Sorular –
**1)** Aşağıdaki okunacak bölümde “Birinci olarak ortada işlenen bir suç var.” diye başlayan paragrafı, ana bilgilerini koruyarak kısa maddeler hâlinde yeniden yaz.
**2)** Aşağıdaki okunacak bölüme göre, getirilen şeyi veren kişi hangi sözlerle tanımlanıyor?

Okunacak Bölüm –
----
Birinci olarak ortada işlenen bir suç var. Komplo da olsa, hile de olsa ortada çok ciddi bir suç var. Bir, haramı irtikap etme, içki. İki, zina yapma. İkisi de o günün toplumunu temelden sarsacak ağır suçlar. Hz. Ömer’in  uygulamasında bunlar ne şartlar altında işlenmiş olursa olsun, suç suçtur mantığını görüyoruz. Ayrıca hiçbir suçun cezasız kalmaması mantığını görüyoruz. İnsan iradesine hakim olmalı, içeriğini-muhtevasını  bilmediği şeyi hiçbir Müslüman yiyip içmemeli, bu ders veriliyor öncelikle. Üstelik bunu bize kimin getirdiğini de bilmiyoruz. Gelen kişi bir Yahudi, fasık, münafık. Ayeti kerimede bildirilen haber gibi; “Size bir fasık haber getirirse onu araştırın.” Aksi halde kendinize, karşınızdakine  zulmetmiş  olursunuz. Araştırın tetkik edin ki bir yanlışa düşmeyin. Ne ilacı veriyorsun bana? Sen tabip misin, hekim misin? Çocuk bunları demiyor. Allah Resûlü’nün buyurmuş olduğu “Mü’min şüpheci olur.” hükmüne uymuyor. Bu araştırmalar yapılmadan işlenen suç, suçtur. Cezasız kalmaz.
----
Toplanan Veriler –

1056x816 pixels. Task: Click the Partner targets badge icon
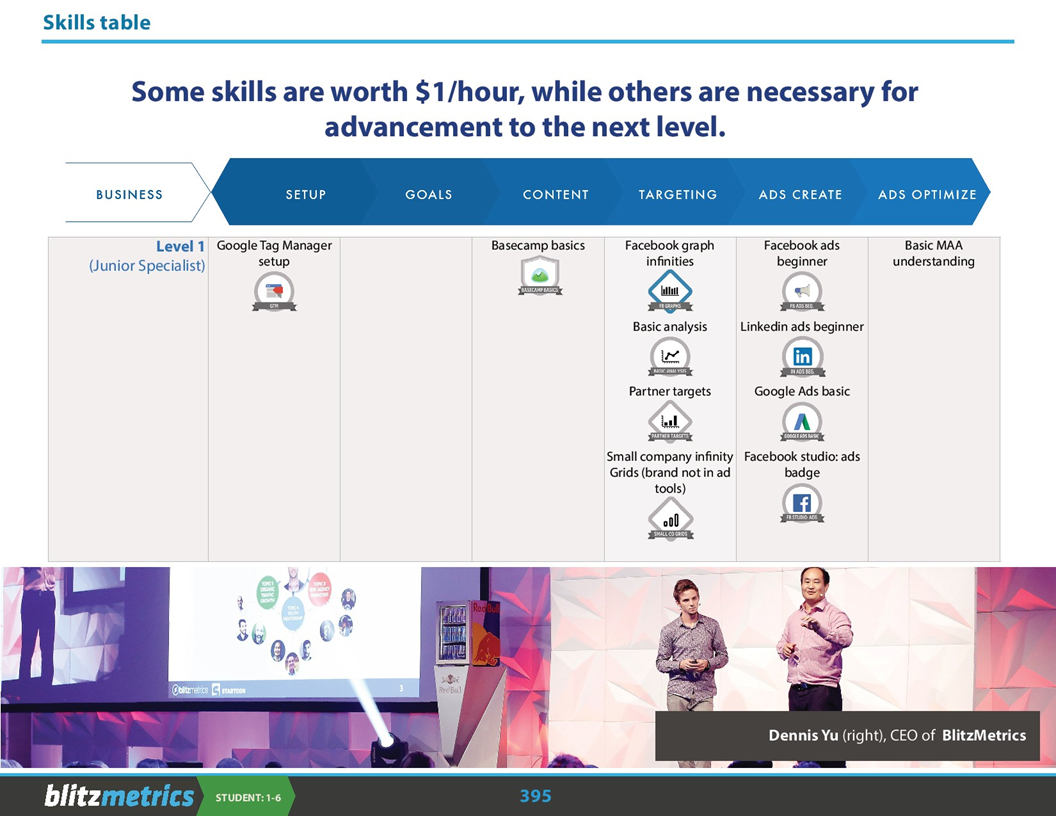coord(669,421)
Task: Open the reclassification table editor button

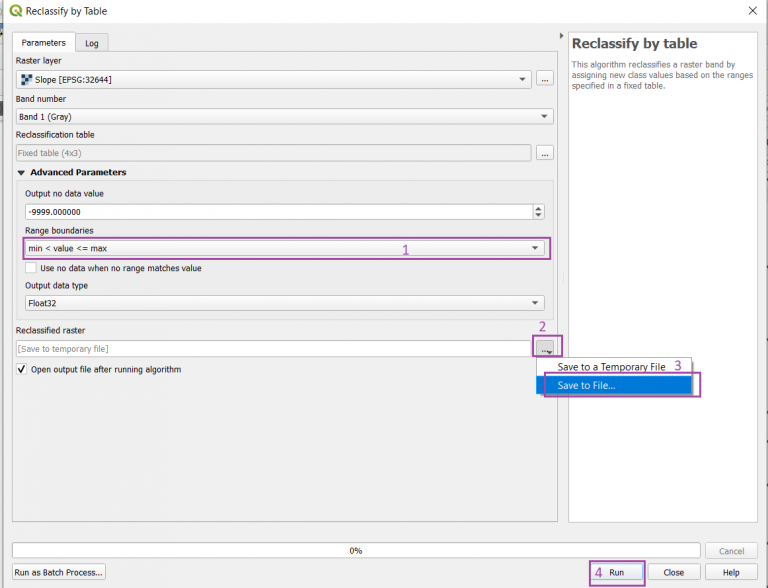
----
Görev Çıktıları –
**1)**
- Komplo ya da hile olsa bile ortada iki ağır suç var: içki içmek (haramı irtikap etmek) ve zina yapmak. İkisi de o günün toplumunu temelden sarsacak suçlar.
- Hz. Ömer'in uygulamasında, şartlar ne olursa olsun suç suçtur ve hiçbir suç cezasız kalmaz.
- Verilen ilk ders şu: İnsan iradesine hâkim olmalı. Hiçbir Müslüman içeriğini bilmediği şeyi yiyip içmemeli.
- Getiren kişi bir Yahudi, fasık, münafık. Ayete göre fasığın getirdiği haber araştırılmalı. Aksi hâlde insan kendine ve karşısındakine zulmetmiş olur.
- Çocuk, verilenin ne ilacı olduğunu ve getirenin tabip ya da hekim olup olmadığını sormuyor. Böylece “Mü'min şüpheci olur.” hükmüne uymuyor.
- Bu araştırmalar yapılmadan işlenen suç yine suçtur ve cezasız kalmaz.

**2)** Bir Yahudi, fasık, münafık olarak tanımlanıyor.